During the grand jury proceedings, the prosecutor will present evidence and witnesses to the grand jury. It is the duty of the grand jury to analyze the evidence and witness testimony to determine whether a crime has been committed and whether there is sufficient evidence against the accused person to bring the case to trial. It is not part of the grand jury duty to determine guilt or innocence.
After hearing all of the evidence presented, the grand jury will deliberate in a private room. If the grand jury decides that a crime was committed and there is sufficient evidence that the person being investigated probably is guilty of the offense charged, then the grand jury will issue an indictment, which is a formal accusation. A grand jury does not need a unanimous vote in order to indict. All that is needed is a majority rule. For example, in a grand jury consisting of 23 jurors, just 12 votes are needed for an indictment.

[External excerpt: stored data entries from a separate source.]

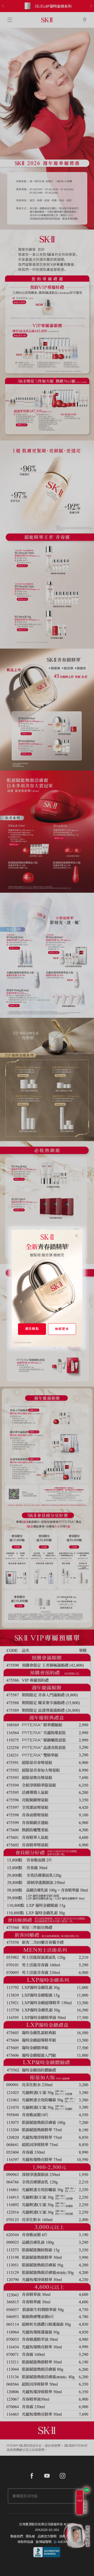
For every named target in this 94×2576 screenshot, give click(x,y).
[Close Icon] (76, 1235)
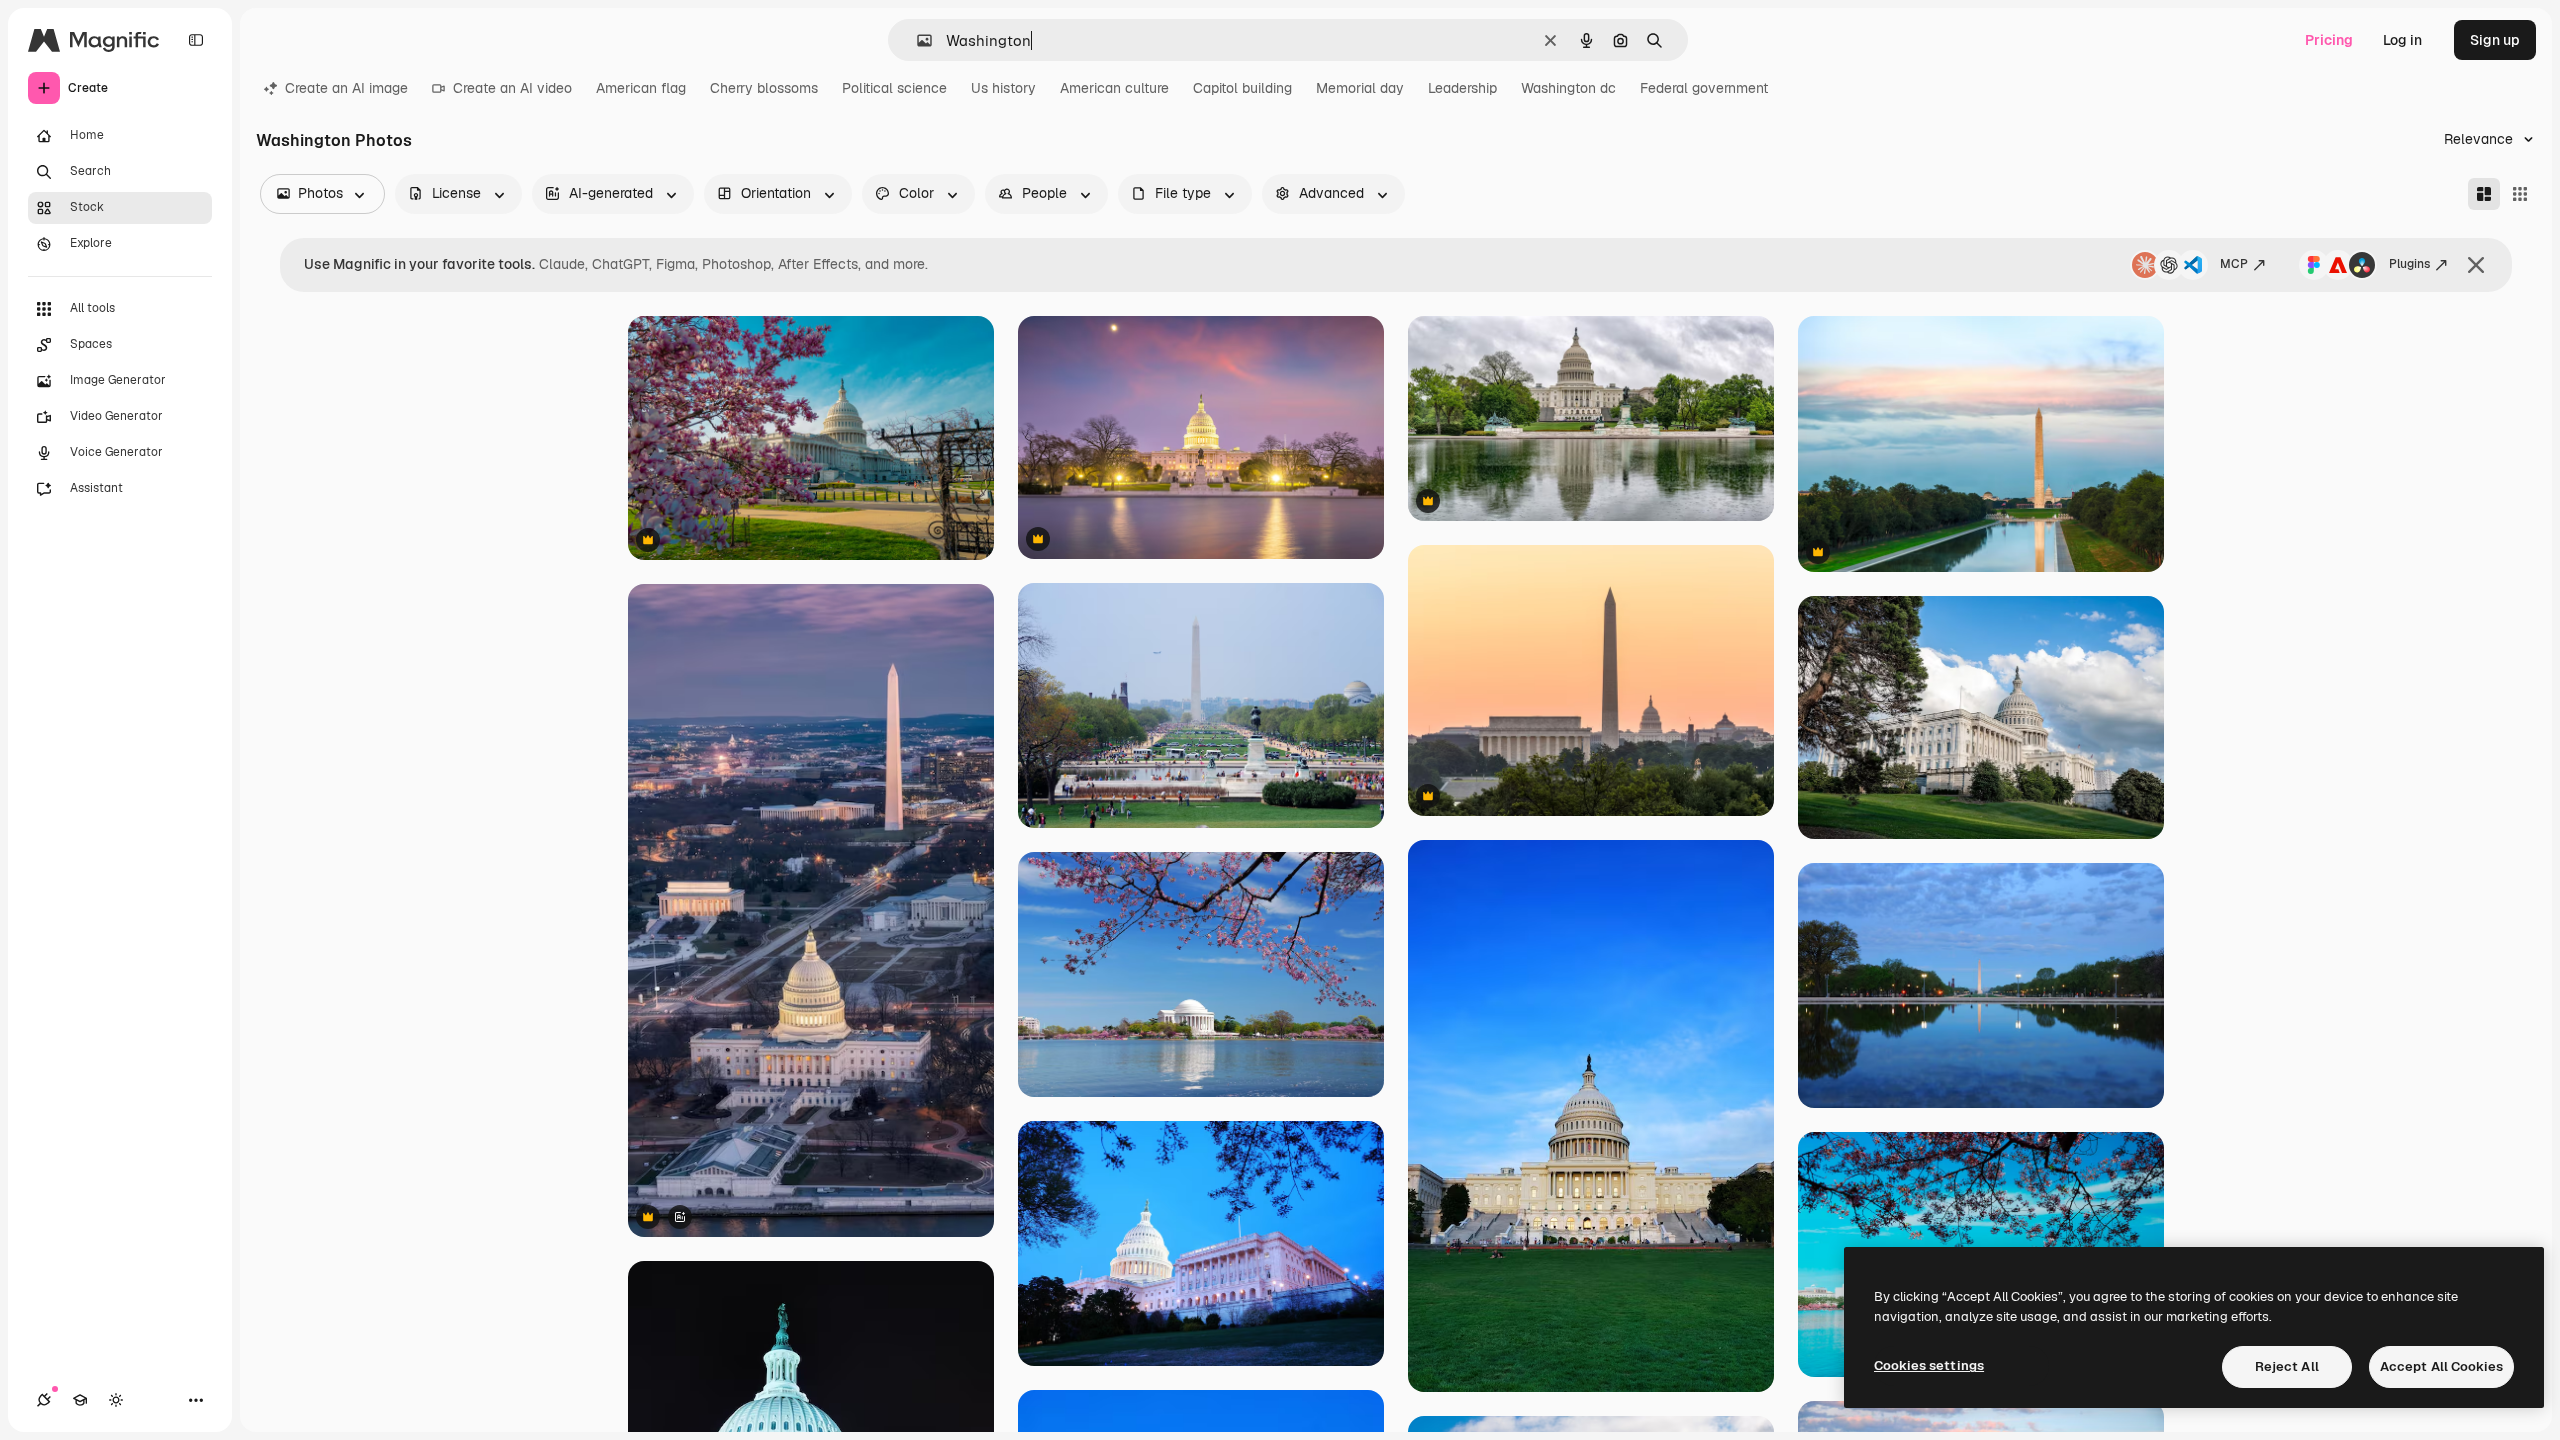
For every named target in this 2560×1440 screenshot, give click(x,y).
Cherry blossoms (764, 88)
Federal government (1704, 88)
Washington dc (1568, 88)
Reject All (2287, 1366)
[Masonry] (2484, 194)
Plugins (2409, 264)
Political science (894, 88)
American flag (641, 88)
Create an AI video (512, 88)
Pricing (2329, 40)
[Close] (2476, 265)
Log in (2402, 40)
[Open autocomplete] (916, 40)
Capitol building (1242, 88)
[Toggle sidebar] (196, 40)
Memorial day (1360, 88)
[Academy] (80, 1400)
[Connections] (44, 1400)
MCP (2234, 264)
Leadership (1462, 88)
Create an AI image (346, 88)
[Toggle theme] (116, 1400)
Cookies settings (1929, 1365)
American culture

The number of people on a grad jury can vary. In the United States, each state can set their own rules as to how many jurors will serve on a grand jury. Typically, a grand jury is composed of 16 to 23 people.
Grand jurors are randomly selected from a list of registered voters obtained by the court. The selected jurors are then sent a questionnaire to determine whether they are eligible for grand jury duty. People called for grand jury duty should contact the court if they have any specific questions, because grand jury proceedings will vary by court system.